À Tolède capitale religieuse d’un pays qui l’est beaucoup, cité intellectuelle, multiculturelle et ouverte aux idées humanistes, il va attirer l’attention des édiles religieux de la ville et vite recevoir de nombreuses commandes. Là son art, sa manière propre vont enfin être reconnus. Quelques mois après son arrivée, on lui commande cette impressionnante Assomption de la Vierge pour le monastère Santo Domingo dans lequel une vierge en majesté, entourée d’anges, s’élève au-dessus de la curie des apôtres restée au sol, entourant le tombeau ouvert, le tout dans des
couleurs claires et lumineuses. C’est un emploi inusité alors de la couleur que l’on retrouve aussi dans ce Partage de la tunique (El Expolio) représentant un imposant Christ sur son chemin de croix, vêtu d’une éclatante tunique rouge entouré d’une foule de romains. L’œuvre de plus de quatre mètres de haut fait sensation non seulement par sa taille, mais par le traitement nouveau de ce passage de la Passion du Christ et de la traduction de son état extatique.
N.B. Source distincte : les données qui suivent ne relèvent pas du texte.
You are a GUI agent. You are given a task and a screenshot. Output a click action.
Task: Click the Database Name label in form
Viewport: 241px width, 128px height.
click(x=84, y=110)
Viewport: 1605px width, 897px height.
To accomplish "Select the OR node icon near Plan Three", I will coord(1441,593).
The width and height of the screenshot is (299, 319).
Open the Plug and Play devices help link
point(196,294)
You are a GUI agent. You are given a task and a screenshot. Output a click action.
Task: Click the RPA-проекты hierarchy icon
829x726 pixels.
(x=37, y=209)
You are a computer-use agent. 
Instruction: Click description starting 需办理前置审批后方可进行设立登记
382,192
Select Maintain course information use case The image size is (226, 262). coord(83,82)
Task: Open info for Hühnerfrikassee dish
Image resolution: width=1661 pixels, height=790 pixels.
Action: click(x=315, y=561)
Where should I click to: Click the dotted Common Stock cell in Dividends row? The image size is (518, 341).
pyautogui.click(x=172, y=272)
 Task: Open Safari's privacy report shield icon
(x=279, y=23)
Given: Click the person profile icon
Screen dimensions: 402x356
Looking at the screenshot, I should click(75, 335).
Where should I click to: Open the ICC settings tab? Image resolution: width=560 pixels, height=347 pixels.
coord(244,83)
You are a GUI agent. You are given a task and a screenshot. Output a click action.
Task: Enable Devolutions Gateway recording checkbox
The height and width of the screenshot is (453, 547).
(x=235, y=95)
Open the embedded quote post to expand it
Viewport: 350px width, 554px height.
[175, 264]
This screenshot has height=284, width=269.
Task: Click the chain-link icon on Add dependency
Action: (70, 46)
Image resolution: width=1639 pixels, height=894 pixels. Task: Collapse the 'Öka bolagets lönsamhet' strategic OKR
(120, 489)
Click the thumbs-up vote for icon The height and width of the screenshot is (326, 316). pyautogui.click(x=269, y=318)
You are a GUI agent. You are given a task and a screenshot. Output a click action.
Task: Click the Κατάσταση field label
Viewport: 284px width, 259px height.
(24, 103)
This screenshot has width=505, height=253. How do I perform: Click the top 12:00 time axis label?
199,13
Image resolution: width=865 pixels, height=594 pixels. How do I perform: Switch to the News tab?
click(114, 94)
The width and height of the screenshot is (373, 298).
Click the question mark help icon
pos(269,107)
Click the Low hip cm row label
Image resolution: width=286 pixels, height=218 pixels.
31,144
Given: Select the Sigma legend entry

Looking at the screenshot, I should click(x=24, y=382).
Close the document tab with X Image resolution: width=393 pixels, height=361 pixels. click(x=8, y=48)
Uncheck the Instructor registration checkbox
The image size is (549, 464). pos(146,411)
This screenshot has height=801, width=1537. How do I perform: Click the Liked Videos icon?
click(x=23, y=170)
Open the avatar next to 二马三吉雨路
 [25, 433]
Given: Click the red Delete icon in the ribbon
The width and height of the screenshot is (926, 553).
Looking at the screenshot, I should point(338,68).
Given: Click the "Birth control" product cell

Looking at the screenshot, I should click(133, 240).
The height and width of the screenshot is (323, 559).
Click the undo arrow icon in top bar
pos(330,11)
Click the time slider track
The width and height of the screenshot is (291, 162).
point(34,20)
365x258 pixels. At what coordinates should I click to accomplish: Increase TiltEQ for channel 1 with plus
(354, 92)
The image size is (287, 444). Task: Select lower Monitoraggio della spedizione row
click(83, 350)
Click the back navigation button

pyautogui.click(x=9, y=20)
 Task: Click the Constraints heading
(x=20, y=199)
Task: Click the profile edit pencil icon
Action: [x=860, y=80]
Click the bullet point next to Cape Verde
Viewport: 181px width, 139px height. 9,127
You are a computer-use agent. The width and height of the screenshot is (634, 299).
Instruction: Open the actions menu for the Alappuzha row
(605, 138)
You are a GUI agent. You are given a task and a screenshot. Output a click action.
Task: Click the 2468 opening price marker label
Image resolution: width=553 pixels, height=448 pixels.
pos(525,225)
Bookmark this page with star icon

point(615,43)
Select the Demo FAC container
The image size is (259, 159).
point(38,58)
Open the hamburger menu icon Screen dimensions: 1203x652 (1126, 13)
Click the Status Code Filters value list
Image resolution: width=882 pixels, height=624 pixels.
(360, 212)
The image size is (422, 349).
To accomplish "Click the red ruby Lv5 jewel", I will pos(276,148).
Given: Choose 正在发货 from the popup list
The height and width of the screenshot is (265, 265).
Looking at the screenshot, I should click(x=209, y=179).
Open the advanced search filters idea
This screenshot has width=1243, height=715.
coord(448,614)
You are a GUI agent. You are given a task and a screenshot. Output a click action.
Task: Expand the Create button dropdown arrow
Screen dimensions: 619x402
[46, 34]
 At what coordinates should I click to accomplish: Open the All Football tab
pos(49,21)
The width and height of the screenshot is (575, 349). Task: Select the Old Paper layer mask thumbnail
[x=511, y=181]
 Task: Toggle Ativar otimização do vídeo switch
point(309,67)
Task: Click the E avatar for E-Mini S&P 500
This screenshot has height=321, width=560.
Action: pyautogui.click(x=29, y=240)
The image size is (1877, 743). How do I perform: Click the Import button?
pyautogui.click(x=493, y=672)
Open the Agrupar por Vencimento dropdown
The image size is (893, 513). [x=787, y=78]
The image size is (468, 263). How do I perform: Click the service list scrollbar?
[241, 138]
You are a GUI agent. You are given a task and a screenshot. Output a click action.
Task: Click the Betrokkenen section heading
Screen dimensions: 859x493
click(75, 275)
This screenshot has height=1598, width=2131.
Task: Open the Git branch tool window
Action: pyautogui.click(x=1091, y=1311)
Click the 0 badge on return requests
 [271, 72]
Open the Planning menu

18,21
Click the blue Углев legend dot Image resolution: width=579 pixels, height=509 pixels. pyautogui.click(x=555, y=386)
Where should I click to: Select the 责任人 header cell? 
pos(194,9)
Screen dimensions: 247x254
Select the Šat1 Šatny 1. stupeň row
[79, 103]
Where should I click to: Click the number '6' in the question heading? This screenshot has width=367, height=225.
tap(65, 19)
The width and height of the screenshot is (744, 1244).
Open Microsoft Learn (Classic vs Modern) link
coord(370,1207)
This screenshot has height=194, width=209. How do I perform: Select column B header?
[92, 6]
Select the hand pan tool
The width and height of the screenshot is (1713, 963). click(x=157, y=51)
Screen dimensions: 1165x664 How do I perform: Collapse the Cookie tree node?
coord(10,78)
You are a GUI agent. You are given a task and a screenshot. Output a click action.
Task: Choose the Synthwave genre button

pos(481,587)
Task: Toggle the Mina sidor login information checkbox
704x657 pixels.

À Tolède, c’est dans sa cathédrale, ses couvents, églises et chez de riches nobles et bourgeois qu’il y laissera des œuvres. « Ce n’est qu’à Tolède, à l’âge de 40 ans qu’il acquit enfin pleine conscience de son art. Il y trouva le sol propice, si longtemps recherché et s’y enracina profondément afin de se nourrir de sa sève. Table rase des escales, de toute la vie vécue : nous voici au terme du voyage » nous dit Seuphor (ibid.).
Il impose sa manière
Dès lors, remettant sans cesse sur l’ouvrage les thèmes déjà par ailleurs traités, il se revisite en des allers et retours (l’exposition est forte quatre version de son Jésus chassant les marchands du Temple) qui affinent sa manière, pour chercher surtout à se différencier des autres artistes en cour pour affirmer son art. Ses sujets sont de ceux de toutes les époques, puisés dans les grands thèmes bibliques. Crucifixion, Christ chassant les marchands du Temple, Sainte Marie pénitente, Résurrection, Baptême et autres portraits de saints : on se demande si en définitive la forme n’est pas, pour lui, plus importante que le fond ? Il peint à l’encontre des artistes de son temps, en un art qui déforme les figures et les silhouettes, en utilisant des couleurs souvent vives et lumineuses, participant au propos en une sorte d’expérimentation des limites de cet art comme pour bien imposer sa touche, toujours reconnaissable parmi toutes et pour nous d’une étrange résonance moderne.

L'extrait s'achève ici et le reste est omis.